By know everyone is familiar with the popular "autoplay" feature in Windows. Whenever you insert a type of storage media Windows prompts you with a list of applications to run what's ever on it. Back in May 2002 a very small company known as TV Interactive Data claimed Microsoft infringed on its four US patents. Now a meeting has been setup to hopefully find a solution that will satisfy both groups. The crew over at PCWorld has an article explaining in further detail this story.
Microsoft faces a trial in a patent infringement suit over the "autoplay" feature in Windows that automatically starts an application after storage media is loaded into a PC. Little-known TV Interactive Data (TVI) of Los Gatos, California, sued Microsoft in May 2002, seeking damages and an injunction barring Microsoft from further infringement. Microsoft flagged the case in its quarterly regulatory filing with the U.S. Securities Exchange Commission on Friday.

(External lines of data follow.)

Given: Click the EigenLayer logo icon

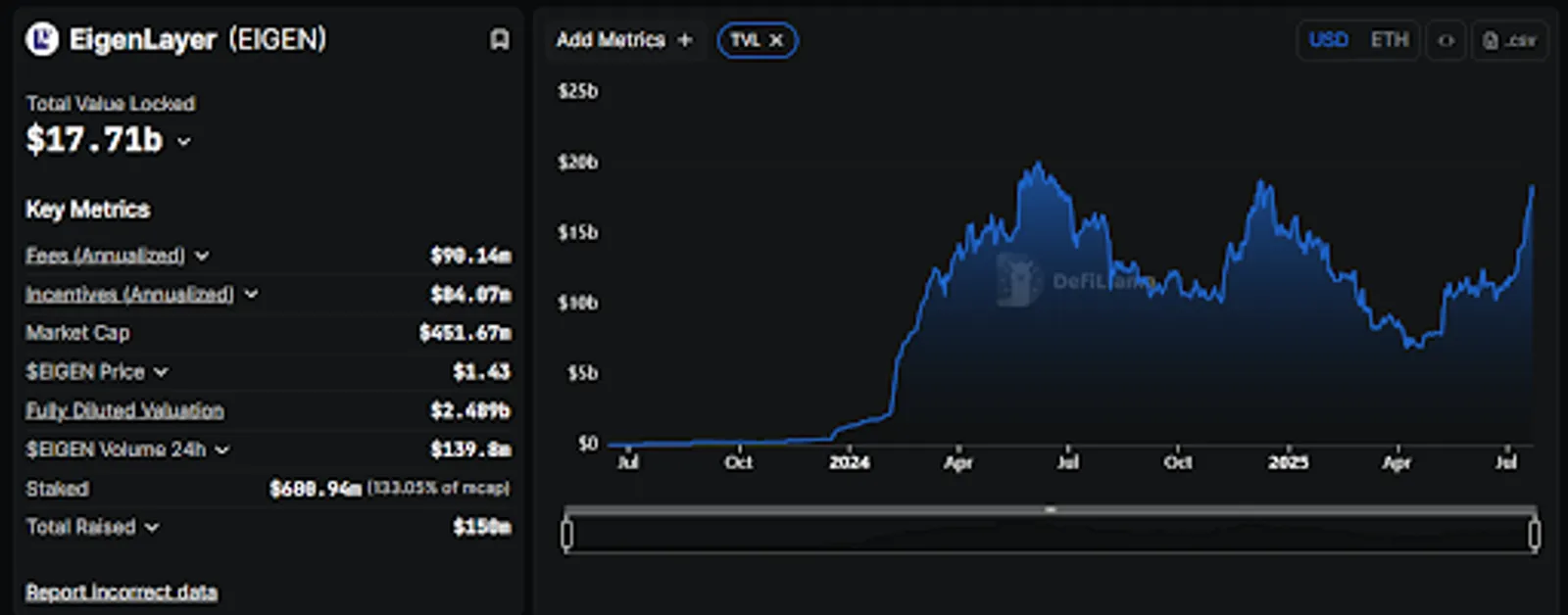Looking at the screenshot, I should pyautogui.click(x=42, y=39).
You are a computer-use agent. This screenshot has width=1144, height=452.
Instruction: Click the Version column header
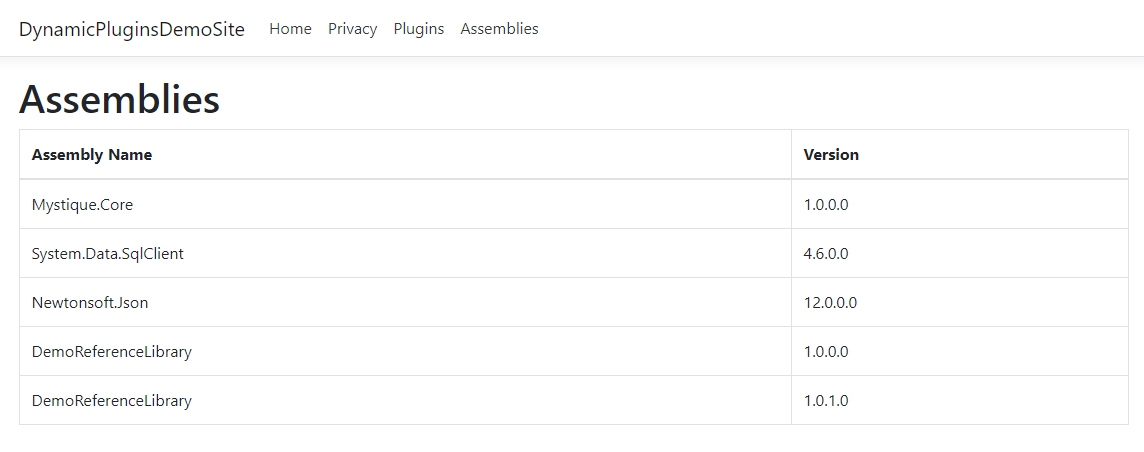pos(831,155)
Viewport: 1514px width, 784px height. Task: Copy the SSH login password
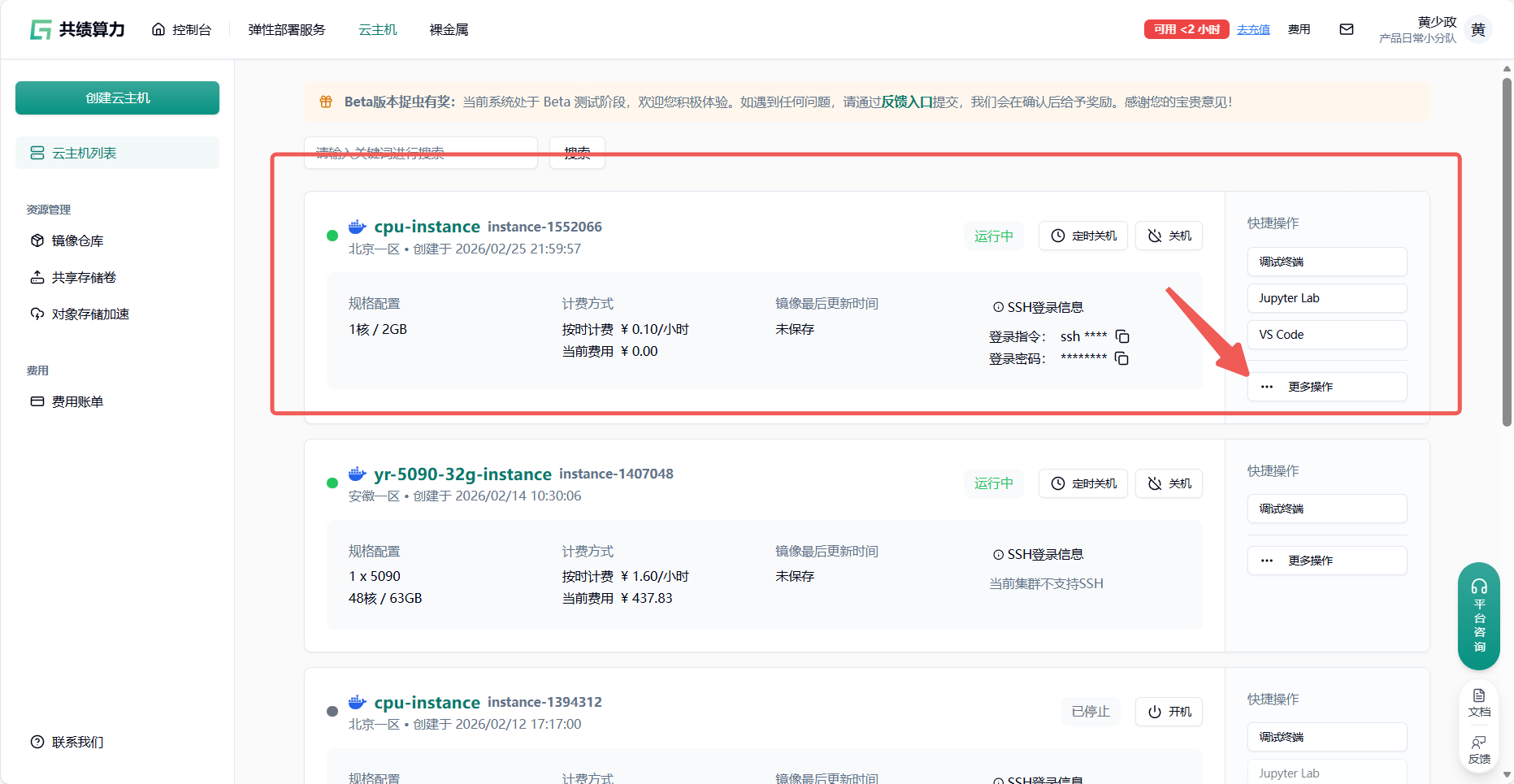click(x=1121, y=358)
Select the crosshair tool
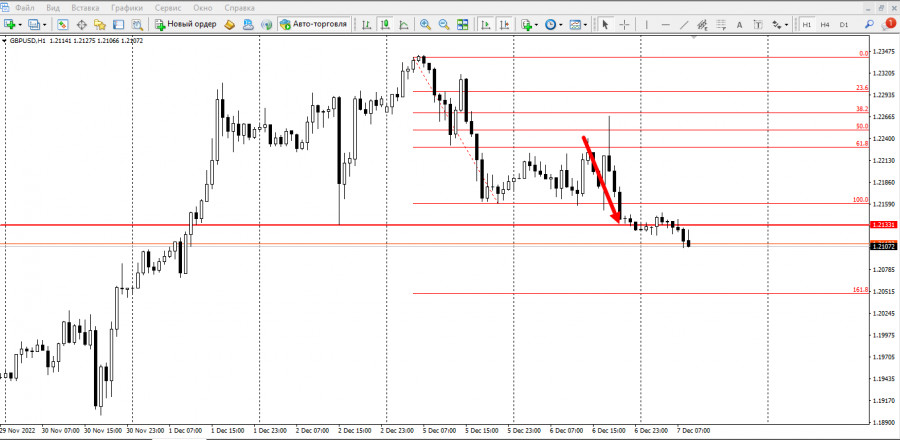Screen dimensions: 900x440 click(624, 23)
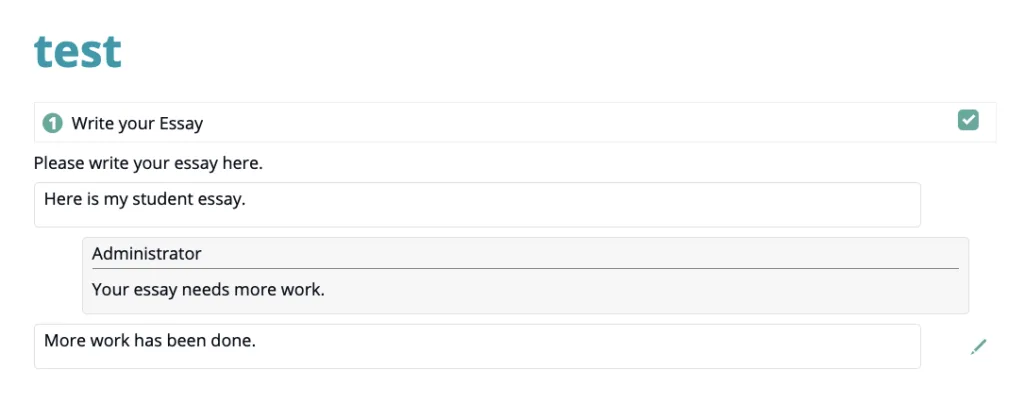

TVI charges Microsoft infringes on four of its U.S. patents, three entitled "host device equipped with means for starting a process in response to detecting insertion of a storage media" and one entitled "method for starting up a process automatically on insertion of a storage media into a host device." The patent numbers are 5,597,307; 5,795,156; 6,249,863; and 6,418,532. Additionally, TVI charges that Microsoft patent 6,366,966, entitled "method and system for automatically running a program" interferes with the TVI patents as it covers a TVI invention, according to case records filed with the U.S. District Court for the Northern District of California. Microsoft denies infringement and claims TVI's patents are invalid, according to court records. This is a common response in patent infringement cases.